We want to know how the work grows as the list gets bigger.
Scenario Under Consideration
Analyze the time complexity of the following code snippet.
val numbers = listOf(5, 3, 8, 1, 2)
// Sort numbers in ascending order
val sortedNumbers = numbers.sorted()
// Sort numbers by their negative value
val sortedByNegative = numbers.sortedBy { -it }
This code sorts a list of numbers in two ways: normal ascending order and by a custom rule.
Identify Repeating Operations
Identify the loops, recursion, array traversals that repeat.
- Primary operation: Comparing elements during sorting.

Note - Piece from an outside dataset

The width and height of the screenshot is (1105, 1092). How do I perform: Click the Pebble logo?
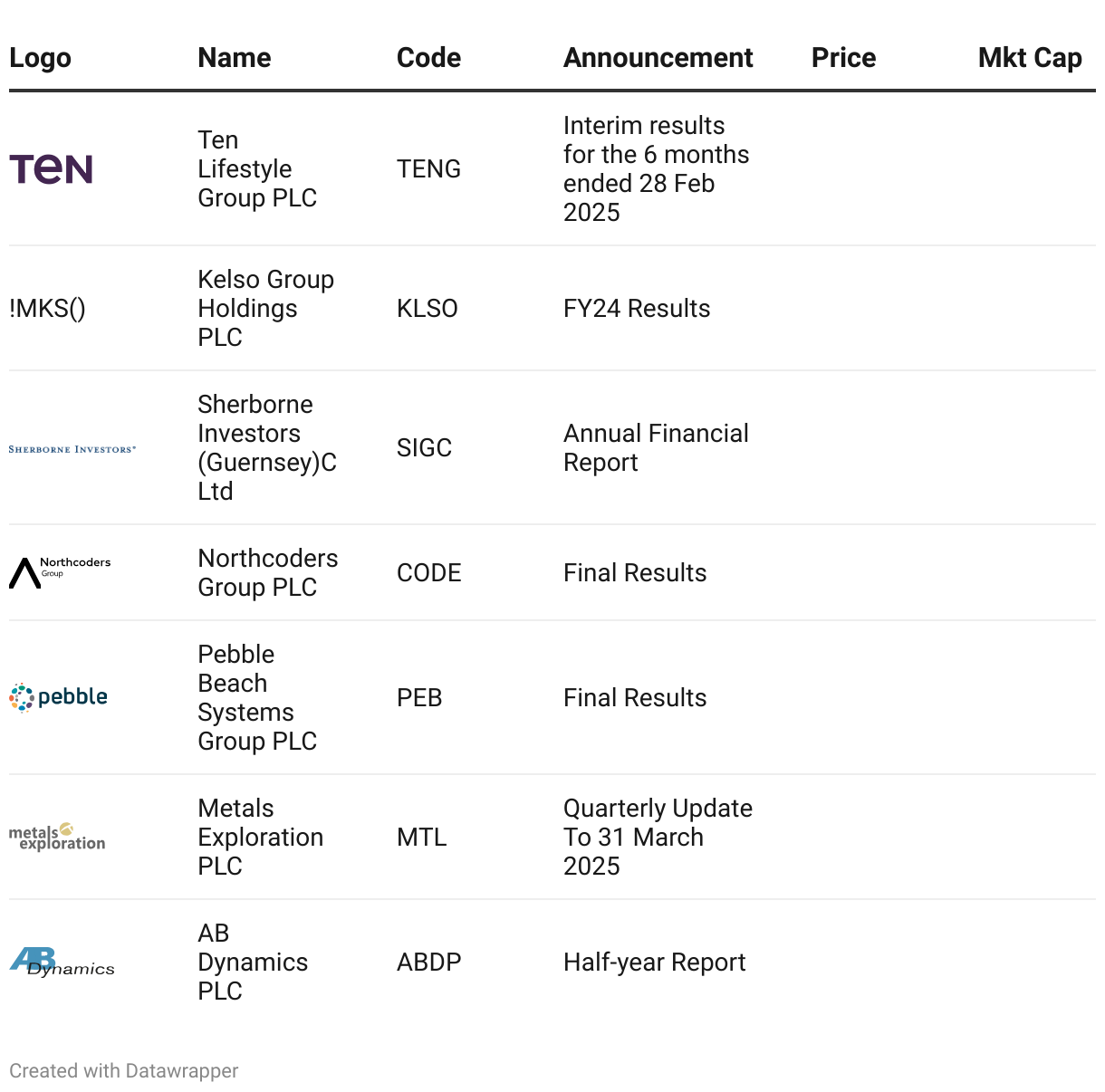[59, 697]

- How many times: The sorting algorithm compares elements multiple times, depending on the list size.
How Execution Grows With Input
As the list gets bigger, the number of comparisons grows faster than the list size itself.
| Input Size (n) | Approx. Operations |
|---|---|
| 10 | About 30 to 40 comparisons |
| 100 | About 700 to 1000 comparisons |
| 1000 | About 10,000 to 15,000 comparisons |
Pattern observation: The work grows roughly as n log n, so doubling the list size makes the work about twice as big.
Final Time Complexity
Time Complexity: O(n log n)
This means the sorting work grows a bit faster than the list size but much slower than if it grew with the square of the list size.
Common Mistake
[X] Wrong: "Sorting a list always takes the same time no matter how big it is."
[OK] Correct: Sorting takes more time as the list grows because more comparisons are needed.
Interview Connect
Understanding how sorting time grows helps you explain your choices clearly and shows you know how to handle bigger data smoothly.
Self-Check
"What if we used a list that is already sorted? How would the time complexity change when using sorted or sortedBy?"